Les chercheurs de la Rand réfléchissent sur l’exemple du El Salvador, où les militaires locaux, malgré le soutien massif des Etats-Unis, n’ont pas été capables d’empêcher aux guérilleros du Flnfm d’ouvrir un front urbain. Ou mieux, « si les rebelles du Front de libération nationale Farabundo Marti avaient agi efficacement dans les villes dès le début de l’insurrection, on ne sait pas bien jusqu’à quel point les Etats-Unis seraient arrivés à maintenir la situation d’équilibre qui s’était créée entre le gouvernement et les rebelles ».


Plus récemment, un important théoricien de l’aviation a exprimé des préoccupations semblables sur l’Aerospace Power Journal. « L’urbanisation rapide des pays en voie de développement », écrit le capitaine Troy Thomas dans le numéro du printemps 2002, « se traduit en un milieu de bataille de plus en plus difficile à comprendre parce qu’il est de moins en moins planifié ».


Thomas fait la comparaison entre les centres urbains modernes, « hiérarchiques », dont les structures centralisées peuvent être facilement paralysées par les attaques aériennes (Belgrade) ou par des attaques terroristes (Manhattan), et les bidonvilles des périphéries du Tiers monde, qui grandissent sans cesse, organisés en « sous-systèmes informels, décentralisés », où il n’y a pas de schémas et où les points dont se servir comme levier ne sont pas facilement repérables ». En prenant comme exemple « la mer de misère humaine » qui entoure la ville de Karachi au Pakistan, Thomas illustre le défi incroyable d’ « un combat asymétrique » sur des territoires urbains « dépourvus de nœuds, de hiérarchies », contre des milices « dont l’origine sont les clans » animées par le « désespoir et la faim ». Il cite les bidonvilles étendues de Lagos, Nigeria, et de Kinshasa, au Congo, comme d’ autres champs de bataille potentiels à cauchemar.

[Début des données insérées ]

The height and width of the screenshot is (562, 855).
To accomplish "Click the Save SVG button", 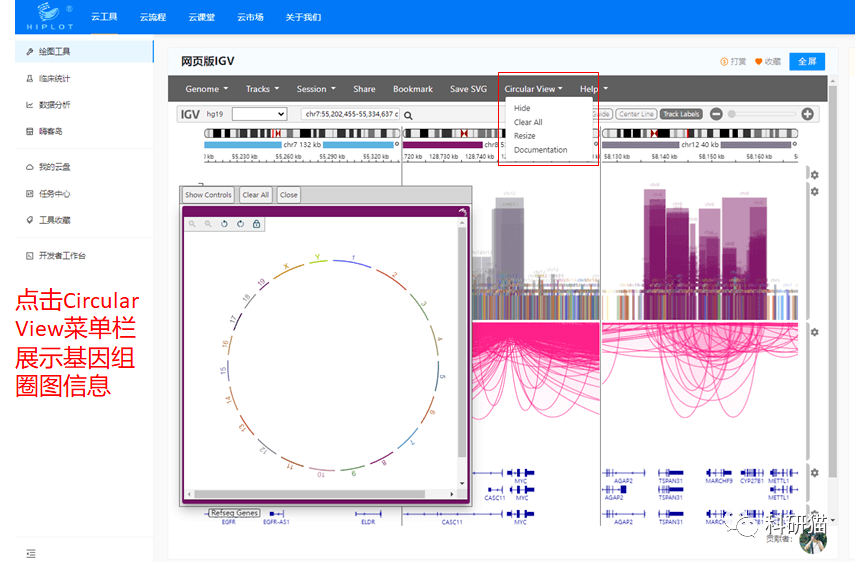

Toutefois le capitaine Thomas (dont l’article a un titre provocateur « Les seigneurs des bidonvilles : la puissance aérospatiale dans les combats urbains »), tout comme la Rand, est effrontément sûr que le Pentagone, en investissant massivement dans la technologie et dans l’entraînement Mout, peut vaincre toutes les difficultés du combat dans les bidonvilles. Un des « livres de recettes » de la Rand « Opérations aériennes en milieu urbain » fournit même un tableau utile pour calculer le seuil acceptable de « dommages collatéraux » (lire : enfants morts) à cause de certaines contraintes politiques et opérationnelles.


Naturellement les idéologues du gouvernement Bush ont décrit l’occupation de l’Irak comme un « laboratoire de démocratie » au Moyen Orient. Pour les cerveaux du Rand il s’agit d’un laboratoire de type différent, où les francs-tireurs de la marine et les pilotes de l’aviation expérimentent de nouvelles techniques homicides pour une nouvelle guerre mondiale contre les pauvres des villes.